Okay, so much for the unbridled enthusiasm. Now how about we deal with some of the harder questions.

Let me start by saying I neither support nor oppose bringing the X Games spinoff to Whistler. I'm just hoping for some clarification and an enlightened debate, as opposed to the blind boosterism that often supports the bling of high-wattage sporting events dangled in front of eager potential host sites.

To recap, ESPN — Entertainment and Sports Programming Network — owns the X Games, a winter festival of ski, snowboard and snowmobile events that take place over four days around the end of January in Aspen, Colorado. The X Games began in 1997 at Big Bear Lake, California, and jumped around for a couple of years before landing in Aspen where they've been held since 2002. The current contract with Aspen expires this year.

But that has nothing to do with Whistler. Whistler isn't bidding to replace Aspen and bring the X Games here at the end of January. ESPN has decided, as networks have historically done with, for example, sitcoms, to spinoff the X Games and expand the franchise by adding additional winter and summer X Games. Whistler is bidding to bring an X Games to town in April of 2013 for a three-year trial.

In the absence of the Telus World Ski and Snowboard Festival, the only issue worth discussing would be who pays. But the fact is Global X, or whatever it's going to be called — for the sake of convenience, let's just call it the X Games — will bump up against TWSSF and require some kind of marriage of convenience, not to say a merger, acquisition or Borgian assimilation.

So right off the bat, the issue becomes what exactly is the incremental pop we're likely to enjoy from this union? If one of the keys to future tourism growth in Whistler is hosting more high-profile events, wouldn't it be in our best interest to host events at times we don't already throw blockbuster events? You don't generally diversify your portfolio by larding on more of what you've already got. If the X Games were coming in, say, March, there wouldn't, again, be anything to talk about... except who pays.

But what this merger really entails is turning over — or perhaps more accurately replacing — the athletic events currently hosted by TWSSF to ESPN and adding some others and raising the profile of those events through the tie-in with the X Games brand and the exposure flowing out of ESPN's television coverage.

What are the benefits of that?

Tourism Whistler's president, Barrett Fisher, was quoted as saying, "... the Aspen X Games attracted 114,000 in four days in 2011, its hotel rooms 100 per cent occupied. We in fact think we can grow that number."

__Supplied records__.
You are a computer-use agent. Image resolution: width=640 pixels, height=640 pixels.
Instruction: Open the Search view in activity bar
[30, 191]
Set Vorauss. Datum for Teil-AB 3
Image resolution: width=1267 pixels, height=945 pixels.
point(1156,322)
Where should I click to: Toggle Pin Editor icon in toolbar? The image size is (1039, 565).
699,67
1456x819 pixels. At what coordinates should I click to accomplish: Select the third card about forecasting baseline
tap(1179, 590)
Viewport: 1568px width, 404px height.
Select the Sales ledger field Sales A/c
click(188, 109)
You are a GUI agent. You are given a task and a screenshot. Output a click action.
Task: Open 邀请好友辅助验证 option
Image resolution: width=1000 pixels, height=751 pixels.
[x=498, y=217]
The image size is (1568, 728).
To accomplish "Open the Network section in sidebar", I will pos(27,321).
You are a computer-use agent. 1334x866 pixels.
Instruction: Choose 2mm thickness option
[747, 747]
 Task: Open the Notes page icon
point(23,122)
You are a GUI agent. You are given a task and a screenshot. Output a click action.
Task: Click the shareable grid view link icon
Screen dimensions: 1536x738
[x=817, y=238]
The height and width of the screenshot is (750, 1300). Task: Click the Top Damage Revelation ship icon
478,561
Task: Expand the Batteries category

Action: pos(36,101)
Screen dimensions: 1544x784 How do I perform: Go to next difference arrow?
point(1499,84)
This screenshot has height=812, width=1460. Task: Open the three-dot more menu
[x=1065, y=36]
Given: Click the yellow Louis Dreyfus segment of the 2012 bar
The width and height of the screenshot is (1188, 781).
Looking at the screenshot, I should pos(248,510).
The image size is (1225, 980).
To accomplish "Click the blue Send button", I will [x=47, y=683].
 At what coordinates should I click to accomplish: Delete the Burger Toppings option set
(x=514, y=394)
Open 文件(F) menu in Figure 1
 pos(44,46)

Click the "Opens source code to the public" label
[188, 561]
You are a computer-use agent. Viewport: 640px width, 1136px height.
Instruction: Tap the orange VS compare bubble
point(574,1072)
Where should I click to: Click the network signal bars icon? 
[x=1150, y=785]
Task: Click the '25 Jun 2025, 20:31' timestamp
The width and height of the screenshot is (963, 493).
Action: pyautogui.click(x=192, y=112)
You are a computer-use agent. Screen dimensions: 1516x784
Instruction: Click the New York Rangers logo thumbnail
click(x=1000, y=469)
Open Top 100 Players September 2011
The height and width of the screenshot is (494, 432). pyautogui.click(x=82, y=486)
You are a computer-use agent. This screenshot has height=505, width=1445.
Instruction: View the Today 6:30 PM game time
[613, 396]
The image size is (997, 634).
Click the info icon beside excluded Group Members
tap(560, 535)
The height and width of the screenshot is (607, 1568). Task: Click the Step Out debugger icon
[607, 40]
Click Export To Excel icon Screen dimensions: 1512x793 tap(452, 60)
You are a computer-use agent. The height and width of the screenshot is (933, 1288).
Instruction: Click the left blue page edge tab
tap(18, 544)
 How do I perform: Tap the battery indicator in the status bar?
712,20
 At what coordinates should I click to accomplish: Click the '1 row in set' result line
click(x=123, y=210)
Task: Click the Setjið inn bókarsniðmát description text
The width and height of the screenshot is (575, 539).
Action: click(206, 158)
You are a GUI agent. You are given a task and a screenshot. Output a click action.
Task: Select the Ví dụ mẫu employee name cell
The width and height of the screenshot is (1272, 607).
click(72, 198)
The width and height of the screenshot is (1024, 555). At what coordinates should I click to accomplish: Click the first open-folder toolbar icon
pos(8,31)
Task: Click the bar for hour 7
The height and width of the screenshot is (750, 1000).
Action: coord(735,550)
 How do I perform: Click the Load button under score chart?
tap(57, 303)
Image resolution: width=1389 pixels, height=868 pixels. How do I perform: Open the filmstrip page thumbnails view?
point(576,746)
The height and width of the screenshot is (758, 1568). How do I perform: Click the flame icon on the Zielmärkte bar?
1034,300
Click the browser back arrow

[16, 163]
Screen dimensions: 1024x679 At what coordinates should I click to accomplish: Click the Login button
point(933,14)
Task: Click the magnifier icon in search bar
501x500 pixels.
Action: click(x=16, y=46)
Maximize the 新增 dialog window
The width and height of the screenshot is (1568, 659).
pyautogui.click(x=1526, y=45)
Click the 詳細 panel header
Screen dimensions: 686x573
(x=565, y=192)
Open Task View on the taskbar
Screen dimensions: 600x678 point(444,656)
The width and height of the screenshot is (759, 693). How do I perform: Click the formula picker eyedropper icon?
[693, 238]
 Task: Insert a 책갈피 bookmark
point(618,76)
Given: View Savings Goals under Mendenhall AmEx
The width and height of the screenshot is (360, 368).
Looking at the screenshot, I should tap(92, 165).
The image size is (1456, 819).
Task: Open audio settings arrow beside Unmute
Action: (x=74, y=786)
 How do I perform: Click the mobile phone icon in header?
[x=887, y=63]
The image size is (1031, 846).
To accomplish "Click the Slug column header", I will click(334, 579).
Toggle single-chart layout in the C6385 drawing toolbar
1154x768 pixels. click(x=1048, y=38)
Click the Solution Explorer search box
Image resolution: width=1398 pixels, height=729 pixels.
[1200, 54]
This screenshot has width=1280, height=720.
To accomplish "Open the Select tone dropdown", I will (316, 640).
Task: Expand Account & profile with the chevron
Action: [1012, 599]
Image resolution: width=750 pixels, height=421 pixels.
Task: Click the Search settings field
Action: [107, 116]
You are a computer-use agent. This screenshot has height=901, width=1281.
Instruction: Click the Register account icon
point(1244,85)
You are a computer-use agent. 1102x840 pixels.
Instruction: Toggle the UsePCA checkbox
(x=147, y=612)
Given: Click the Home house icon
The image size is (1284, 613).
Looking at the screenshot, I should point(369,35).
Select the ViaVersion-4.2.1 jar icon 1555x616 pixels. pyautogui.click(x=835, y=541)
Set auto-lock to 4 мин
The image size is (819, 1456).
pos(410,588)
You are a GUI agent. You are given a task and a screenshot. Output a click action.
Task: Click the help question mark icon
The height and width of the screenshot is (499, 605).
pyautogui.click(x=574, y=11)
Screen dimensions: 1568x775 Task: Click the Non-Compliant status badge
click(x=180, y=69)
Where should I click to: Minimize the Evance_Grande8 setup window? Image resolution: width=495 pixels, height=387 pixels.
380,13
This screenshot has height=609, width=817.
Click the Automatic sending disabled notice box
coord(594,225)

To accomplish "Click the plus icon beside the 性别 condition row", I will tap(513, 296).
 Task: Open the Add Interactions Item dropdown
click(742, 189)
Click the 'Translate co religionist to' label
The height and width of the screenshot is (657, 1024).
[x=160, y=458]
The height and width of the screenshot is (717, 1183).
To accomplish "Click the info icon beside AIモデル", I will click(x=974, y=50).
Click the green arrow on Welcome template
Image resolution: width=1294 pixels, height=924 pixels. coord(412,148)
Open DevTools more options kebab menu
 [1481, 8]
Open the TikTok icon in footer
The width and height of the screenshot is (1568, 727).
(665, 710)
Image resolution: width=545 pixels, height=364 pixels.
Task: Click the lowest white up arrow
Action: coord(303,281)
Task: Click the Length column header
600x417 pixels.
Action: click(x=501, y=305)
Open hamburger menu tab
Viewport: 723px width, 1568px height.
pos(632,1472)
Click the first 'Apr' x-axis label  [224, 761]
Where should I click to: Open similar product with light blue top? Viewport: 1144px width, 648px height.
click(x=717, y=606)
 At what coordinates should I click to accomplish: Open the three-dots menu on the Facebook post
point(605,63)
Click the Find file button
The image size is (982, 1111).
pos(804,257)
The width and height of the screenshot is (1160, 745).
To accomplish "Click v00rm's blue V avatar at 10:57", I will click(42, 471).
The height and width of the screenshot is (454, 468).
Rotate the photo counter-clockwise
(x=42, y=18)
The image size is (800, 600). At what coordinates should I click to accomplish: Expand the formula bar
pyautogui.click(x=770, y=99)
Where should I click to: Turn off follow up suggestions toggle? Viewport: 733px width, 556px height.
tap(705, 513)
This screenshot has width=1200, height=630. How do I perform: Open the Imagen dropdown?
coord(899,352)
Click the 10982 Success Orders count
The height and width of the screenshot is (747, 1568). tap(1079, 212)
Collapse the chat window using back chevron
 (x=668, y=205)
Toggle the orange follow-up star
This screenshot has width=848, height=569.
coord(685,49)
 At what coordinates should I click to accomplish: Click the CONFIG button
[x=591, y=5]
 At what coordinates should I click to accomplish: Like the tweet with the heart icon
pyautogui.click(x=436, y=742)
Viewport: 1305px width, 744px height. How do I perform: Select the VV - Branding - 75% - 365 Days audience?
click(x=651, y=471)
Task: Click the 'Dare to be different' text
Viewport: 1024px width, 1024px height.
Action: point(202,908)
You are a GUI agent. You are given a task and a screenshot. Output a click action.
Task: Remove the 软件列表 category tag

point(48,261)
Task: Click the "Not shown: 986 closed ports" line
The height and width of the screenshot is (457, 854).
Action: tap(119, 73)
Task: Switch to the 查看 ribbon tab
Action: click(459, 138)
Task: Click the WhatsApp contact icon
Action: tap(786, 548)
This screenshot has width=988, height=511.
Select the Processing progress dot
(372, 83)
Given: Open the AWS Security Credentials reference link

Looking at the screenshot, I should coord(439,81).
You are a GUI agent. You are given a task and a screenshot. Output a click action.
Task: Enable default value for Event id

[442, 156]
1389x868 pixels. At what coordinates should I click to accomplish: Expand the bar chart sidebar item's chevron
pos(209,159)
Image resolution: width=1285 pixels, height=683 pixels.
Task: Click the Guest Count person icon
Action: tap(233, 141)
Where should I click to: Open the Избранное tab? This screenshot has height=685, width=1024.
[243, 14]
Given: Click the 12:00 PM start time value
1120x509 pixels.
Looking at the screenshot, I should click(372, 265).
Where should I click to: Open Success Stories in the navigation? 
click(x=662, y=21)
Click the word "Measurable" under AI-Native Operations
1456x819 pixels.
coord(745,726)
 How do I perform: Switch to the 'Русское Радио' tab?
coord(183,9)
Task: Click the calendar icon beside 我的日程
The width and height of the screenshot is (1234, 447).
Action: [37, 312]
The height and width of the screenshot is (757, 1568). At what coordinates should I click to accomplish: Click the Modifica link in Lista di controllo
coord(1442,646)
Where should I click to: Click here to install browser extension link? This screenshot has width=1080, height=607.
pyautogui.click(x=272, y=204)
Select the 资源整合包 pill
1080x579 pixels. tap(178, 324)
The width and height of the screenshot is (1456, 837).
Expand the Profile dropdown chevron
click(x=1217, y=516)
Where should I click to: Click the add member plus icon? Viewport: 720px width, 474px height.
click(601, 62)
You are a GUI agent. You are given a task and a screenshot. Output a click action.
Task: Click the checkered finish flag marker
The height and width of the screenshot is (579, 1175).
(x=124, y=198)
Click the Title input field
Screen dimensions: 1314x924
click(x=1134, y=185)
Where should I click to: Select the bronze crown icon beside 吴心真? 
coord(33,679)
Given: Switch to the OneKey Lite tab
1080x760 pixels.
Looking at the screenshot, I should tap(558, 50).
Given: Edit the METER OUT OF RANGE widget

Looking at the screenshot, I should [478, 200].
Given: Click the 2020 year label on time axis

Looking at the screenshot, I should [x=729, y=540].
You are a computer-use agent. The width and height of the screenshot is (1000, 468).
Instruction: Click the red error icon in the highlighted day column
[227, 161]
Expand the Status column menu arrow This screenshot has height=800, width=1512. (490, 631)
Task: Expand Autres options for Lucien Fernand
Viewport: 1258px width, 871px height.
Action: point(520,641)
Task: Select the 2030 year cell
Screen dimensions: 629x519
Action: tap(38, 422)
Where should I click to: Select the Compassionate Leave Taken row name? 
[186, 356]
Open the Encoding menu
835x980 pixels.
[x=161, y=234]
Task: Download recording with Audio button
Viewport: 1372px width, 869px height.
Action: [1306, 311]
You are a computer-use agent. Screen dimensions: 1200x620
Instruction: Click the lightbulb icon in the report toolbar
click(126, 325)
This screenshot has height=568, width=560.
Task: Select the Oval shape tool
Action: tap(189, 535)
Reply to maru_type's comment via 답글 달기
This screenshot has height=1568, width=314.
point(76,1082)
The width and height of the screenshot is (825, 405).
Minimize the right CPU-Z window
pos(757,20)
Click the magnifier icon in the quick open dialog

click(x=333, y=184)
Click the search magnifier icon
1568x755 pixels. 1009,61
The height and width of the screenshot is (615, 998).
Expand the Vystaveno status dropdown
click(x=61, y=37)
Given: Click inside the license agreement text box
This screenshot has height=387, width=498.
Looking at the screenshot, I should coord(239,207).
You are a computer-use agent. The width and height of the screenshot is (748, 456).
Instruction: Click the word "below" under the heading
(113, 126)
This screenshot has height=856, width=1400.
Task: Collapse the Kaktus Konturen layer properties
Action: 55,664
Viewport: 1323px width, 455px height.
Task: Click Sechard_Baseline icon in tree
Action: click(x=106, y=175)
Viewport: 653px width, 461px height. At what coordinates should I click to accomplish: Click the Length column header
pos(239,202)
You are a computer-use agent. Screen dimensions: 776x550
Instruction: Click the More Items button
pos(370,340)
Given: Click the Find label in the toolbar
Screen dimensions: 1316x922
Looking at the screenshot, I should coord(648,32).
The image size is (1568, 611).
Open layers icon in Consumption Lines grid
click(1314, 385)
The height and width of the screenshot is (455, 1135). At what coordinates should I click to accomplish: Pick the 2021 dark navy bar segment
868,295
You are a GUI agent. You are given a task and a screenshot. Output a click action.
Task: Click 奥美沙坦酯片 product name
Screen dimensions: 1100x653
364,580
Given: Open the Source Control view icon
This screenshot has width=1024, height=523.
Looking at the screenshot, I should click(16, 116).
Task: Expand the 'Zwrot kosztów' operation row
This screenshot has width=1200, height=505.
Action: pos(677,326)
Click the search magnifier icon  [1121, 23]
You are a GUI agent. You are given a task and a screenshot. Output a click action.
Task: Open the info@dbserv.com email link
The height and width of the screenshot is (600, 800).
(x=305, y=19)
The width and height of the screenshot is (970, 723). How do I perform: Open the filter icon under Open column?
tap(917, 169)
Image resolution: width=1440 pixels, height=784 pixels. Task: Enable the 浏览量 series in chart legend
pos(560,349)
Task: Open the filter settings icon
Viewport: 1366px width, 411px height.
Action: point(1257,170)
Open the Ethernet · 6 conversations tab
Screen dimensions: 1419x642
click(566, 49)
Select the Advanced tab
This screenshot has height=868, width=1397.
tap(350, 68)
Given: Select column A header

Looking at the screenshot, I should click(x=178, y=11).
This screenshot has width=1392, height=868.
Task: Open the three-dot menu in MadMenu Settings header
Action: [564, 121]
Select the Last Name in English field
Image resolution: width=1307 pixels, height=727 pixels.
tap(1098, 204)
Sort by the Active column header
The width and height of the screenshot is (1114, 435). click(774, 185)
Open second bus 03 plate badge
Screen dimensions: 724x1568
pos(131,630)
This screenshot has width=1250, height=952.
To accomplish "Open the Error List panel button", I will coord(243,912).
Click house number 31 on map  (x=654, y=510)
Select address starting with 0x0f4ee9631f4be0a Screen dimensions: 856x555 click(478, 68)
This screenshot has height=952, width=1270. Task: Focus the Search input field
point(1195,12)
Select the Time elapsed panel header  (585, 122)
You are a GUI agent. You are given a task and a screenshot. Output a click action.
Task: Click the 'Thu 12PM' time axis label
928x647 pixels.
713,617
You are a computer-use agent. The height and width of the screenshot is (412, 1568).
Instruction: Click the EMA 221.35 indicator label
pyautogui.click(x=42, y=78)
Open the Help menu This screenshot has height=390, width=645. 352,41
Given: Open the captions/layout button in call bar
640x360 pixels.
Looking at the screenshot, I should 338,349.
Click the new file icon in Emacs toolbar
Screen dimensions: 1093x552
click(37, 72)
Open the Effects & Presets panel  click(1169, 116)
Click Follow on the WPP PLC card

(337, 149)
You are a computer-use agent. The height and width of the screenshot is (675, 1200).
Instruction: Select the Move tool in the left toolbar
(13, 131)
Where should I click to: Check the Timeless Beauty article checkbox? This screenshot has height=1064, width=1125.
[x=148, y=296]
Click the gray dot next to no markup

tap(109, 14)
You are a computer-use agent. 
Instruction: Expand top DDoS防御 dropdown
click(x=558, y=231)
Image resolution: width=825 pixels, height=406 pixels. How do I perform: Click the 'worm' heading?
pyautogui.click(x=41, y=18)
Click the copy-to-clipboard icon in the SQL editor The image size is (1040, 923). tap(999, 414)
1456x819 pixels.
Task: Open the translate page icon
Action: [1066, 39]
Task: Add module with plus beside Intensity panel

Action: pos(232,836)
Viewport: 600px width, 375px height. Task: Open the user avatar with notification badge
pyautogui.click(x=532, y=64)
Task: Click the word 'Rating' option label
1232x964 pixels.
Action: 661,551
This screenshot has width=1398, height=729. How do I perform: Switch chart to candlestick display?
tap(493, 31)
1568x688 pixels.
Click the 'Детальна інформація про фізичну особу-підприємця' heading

__What this exercise asks__.
(1) In the column on bringing an X Games event to Whistler, why does the writer say a March date would leave nothing to discuss except who pays? Answer in one to three sentences.
(2) Carry on the column about a Whistler X Games from its last sentence.
The records can be left aside.

__Results for each task__.
(1) An April X Games would run up against the Telus World Ski and Snowboard Festival and force some kind of merger with it. The writer argues that Whistler gains more by hosting events at times when it doesn't already hold blockbuster events, because adding more of what you already have doesn't diversify. A March date would avoid that overlap.

(2)
I think it's dangerous to extrapolate Aspen's January numbers to project Whistler's potential April numbers for several reasons. As it stands now, Aspen's X Games are sui generis, they stand on their own as their own brand. Hiving off the idea of the X Games does not ensure similar numbers for Whistler's version in April. One only has to ponder the dilution factor at work with NHL expansion teams to understand one plus one doesn't always make two.

Aspen's games take place in the middle of winter, which is to say the middle of snow sport season. Whistler's games would take place in April. You don't have to hang around a ski town very long to realize the general populace — even bread and butter skiers — have pretty much lost interest in winter snow sports once spring has rolled around. Only the hardcore are left. That's one of the things that make spring skiing so satisfying.

So what would the real numbers be? How many more tourists would attend an X Games/TWSSF event than already attend TWSSF? And let's be honest in our projections and back out the army of people ESPN would bring along to broadcast the event. How many people would actually watch it on ESPN and other stations? Who would they be? Hardcore snoweaters who already know about Whistler or channel surfers? How would it likely shape their vacation decisions? I don't know the answers but I do know what's been discussed thus far is facile and presumptive.

Whistler Blackcomb, Tourism Whistler and Whistler Sport Legacies submitted the bid for the X Games and have formed a Local Organizing Committee. They want to raise between $3 and $5 million dollars to facilitate the games. WB and TW have put in $500k each. They hope to raise sponsorship money in the $2 million range. They want the rest from, well, us.

When you think about who exactly is going to benefit from this marriage, I don't see where local government fits on that list. WB? Sure. Local hotels? Maybe, since many of the incremental rooms will be giveaways. Restaurants and shops? Most likely. Local government? Prove it.

Now let's consider what we're putting at risk. Simply stated, the single most successful, home-grown, perennially voted best party of the year, monster mountain culture festival on the continent.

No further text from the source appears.